Charlie Calder-Potts – Singing Some Endless Song Exhibition 2020
Tuesday February 18, 2020
A few weeks spent in the tiny village of Palekh (400 km from Moscow) is sure to leave anyone intrigued, if not a little obsessed, with icon painting. Palekh has been a centre for the craft since the 1600s and is home to Palekh Art School, a place dedicated to teaching this historic art form to a new generation. In October 2018, I was lucky enough to work with Vladimir Bushkov who, after 40 years, is considered a master of Russian icon painting and the Palekh style.

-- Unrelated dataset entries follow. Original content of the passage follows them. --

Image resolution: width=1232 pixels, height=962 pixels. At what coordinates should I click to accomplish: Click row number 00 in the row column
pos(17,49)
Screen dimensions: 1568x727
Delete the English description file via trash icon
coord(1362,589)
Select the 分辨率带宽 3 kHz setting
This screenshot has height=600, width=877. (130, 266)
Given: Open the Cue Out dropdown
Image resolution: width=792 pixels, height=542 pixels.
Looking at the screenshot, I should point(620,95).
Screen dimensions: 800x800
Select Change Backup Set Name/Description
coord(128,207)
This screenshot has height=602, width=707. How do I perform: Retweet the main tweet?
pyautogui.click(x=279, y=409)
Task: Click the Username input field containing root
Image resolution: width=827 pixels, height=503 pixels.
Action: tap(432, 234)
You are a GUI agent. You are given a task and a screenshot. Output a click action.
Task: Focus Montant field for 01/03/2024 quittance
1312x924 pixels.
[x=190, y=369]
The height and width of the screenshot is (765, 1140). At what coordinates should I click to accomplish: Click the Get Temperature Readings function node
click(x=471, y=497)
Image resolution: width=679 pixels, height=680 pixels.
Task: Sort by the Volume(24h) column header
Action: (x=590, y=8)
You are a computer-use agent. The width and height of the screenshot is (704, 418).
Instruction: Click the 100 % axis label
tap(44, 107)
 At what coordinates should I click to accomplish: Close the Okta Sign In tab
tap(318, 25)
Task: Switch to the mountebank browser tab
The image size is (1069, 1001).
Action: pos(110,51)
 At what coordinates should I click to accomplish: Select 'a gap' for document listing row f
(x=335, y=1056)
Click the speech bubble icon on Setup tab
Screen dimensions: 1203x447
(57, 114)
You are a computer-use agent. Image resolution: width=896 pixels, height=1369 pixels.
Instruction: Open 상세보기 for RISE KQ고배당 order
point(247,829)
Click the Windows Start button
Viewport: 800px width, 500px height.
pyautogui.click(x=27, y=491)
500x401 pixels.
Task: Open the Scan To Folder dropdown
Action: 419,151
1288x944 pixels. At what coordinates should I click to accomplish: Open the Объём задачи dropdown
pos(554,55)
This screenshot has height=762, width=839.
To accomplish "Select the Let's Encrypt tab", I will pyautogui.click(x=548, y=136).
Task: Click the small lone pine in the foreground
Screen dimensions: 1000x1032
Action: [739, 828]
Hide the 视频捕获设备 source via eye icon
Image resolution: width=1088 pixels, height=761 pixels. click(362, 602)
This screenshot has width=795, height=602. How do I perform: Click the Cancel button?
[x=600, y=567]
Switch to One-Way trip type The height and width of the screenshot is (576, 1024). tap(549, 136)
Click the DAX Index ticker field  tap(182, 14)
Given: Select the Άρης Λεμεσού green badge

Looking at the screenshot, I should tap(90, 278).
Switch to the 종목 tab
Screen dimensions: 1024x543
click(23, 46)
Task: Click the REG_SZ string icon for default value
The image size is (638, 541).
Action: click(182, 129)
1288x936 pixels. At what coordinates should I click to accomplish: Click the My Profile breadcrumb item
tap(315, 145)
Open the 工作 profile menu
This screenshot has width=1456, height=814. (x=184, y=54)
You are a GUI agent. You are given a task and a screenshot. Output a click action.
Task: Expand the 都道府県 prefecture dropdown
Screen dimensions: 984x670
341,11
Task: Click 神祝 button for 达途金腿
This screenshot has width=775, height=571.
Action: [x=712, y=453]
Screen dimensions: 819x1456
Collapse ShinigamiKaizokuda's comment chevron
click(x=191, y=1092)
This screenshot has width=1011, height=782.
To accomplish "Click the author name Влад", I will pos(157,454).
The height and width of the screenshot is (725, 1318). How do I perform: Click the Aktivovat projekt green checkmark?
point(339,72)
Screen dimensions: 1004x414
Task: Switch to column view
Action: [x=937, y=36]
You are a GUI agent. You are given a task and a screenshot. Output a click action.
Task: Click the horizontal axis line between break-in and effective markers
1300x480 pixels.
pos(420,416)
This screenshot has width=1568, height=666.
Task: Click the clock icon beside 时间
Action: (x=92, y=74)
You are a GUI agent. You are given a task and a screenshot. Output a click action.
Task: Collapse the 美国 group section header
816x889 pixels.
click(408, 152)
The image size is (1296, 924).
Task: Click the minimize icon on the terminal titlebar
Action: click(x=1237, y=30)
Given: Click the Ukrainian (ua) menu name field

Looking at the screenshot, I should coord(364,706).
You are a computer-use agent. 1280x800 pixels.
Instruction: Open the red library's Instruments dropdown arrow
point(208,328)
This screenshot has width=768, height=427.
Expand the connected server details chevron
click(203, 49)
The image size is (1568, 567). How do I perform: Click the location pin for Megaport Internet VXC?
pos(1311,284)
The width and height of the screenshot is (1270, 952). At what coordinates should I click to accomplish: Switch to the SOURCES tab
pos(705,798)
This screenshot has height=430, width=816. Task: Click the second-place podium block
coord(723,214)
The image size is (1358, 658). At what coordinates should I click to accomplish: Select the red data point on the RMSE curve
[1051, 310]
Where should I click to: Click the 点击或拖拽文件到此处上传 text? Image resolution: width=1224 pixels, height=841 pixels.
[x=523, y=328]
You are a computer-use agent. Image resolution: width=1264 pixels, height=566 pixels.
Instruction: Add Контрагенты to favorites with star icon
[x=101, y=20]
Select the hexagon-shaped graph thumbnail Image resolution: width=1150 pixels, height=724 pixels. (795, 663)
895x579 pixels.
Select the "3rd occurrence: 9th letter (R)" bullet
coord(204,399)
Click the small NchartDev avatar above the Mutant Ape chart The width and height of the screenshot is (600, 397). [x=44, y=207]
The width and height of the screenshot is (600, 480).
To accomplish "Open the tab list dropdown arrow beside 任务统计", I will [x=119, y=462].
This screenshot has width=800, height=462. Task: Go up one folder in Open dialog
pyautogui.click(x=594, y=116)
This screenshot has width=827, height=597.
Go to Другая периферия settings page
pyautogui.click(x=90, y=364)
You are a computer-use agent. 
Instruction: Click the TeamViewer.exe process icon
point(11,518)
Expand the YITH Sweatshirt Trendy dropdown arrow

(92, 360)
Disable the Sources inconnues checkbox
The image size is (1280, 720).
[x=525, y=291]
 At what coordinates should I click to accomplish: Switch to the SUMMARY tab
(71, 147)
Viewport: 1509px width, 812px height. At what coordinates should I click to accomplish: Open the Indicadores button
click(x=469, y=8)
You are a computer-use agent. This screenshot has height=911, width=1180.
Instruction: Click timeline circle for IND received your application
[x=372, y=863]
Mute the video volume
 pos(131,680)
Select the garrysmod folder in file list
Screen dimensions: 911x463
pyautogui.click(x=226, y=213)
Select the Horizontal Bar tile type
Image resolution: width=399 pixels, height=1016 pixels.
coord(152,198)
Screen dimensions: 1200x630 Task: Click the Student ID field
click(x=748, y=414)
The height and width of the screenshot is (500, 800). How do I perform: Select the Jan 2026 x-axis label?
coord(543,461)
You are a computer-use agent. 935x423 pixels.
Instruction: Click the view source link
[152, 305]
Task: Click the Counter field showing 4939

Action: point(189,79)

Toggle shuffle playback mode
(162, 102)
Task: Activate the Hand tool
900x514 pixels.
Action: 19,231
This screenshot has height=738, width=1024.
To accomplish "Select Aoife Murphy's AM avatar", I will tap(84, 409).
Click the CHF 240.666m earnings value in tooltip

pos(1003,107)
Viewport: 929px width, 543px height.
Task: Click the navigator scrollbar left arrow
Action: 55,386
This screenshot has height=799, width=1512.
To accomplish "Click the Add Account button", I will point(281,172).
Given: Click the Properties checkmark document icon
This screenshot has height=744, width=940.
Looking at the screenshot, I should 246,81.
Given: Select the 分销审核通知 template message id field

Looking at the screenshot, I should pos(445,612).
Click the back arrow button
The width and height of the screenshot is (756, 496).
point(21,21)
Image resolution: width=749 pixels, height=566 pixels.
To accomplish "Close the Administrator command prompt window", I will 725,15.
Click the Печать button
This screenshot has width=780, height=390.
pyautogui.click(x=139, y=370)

Icon painting is as relevant in today’s Russia as it was nearly 1000 years ago. The format has changed very little and the same can be said for the technique. For 18 hours a day, seven days a week, I sat in Vladimir’s studio pulverising pumice stones, binding egg yolks with vodka (when in Russia make alcohol tempera paint from scratch) and grinding gold leaf.
Books on the subject are nothing to the direct teaching passed from artist to artist through the generations. When Vladimir handed me a wolf’s tooth, saying it was the best thing to use to burnish the gold on my icon, I should not have been surprised when he told me that he had hunted the wolf himself in the forest surrounding the village. The icon feels very ‘Russian’ and yet at the same time sings the song of the universal.

This is further reinforced by its open armed acceptance of those who stand before it. Vladimir stressed that it was essential that I grasp the true gravitas of the icon within the Russian mind-set. These are not mere paintings they are a ‘window into heaven’. Icons have been credited with performing both universal and individual miracles, from preventing wars to curing eye diseases; many believe in the powers they manifest.

The icon is to be respected and revered, possessing its own divine spirit – a true embodiment of the figure it represents. The painted image is as real as the person standing beside you in the street, yet manages to evade time and space, offering instead an everlasting presence.
There is a Russian saying … ‘Everything new is a well forgotten old’. By placing individuals from the here and now (photographed on the streets of Moscow) within the enduring composition of the icon, the cyclical nature of history is presented and the ‘everyman’ given centre stage.
This new series of works, based on my time in Russia, recognises a people unified by our very existence, regardless of culture and faith. It is not the divine that embodies these works but the weight of history and the many generations that have gone before us.
In these secular ‘icons’ you will not find Christ, the Virgin Mary or the various Saints. Yet you will still find a son, a mother, and brothers in arms. The work, like the traditional version, puts humanity at its heart. The spiritual becomes the magical which is, in itself, life from the offset – unknown, unpredictable and FULL to the brim with wonderful stories.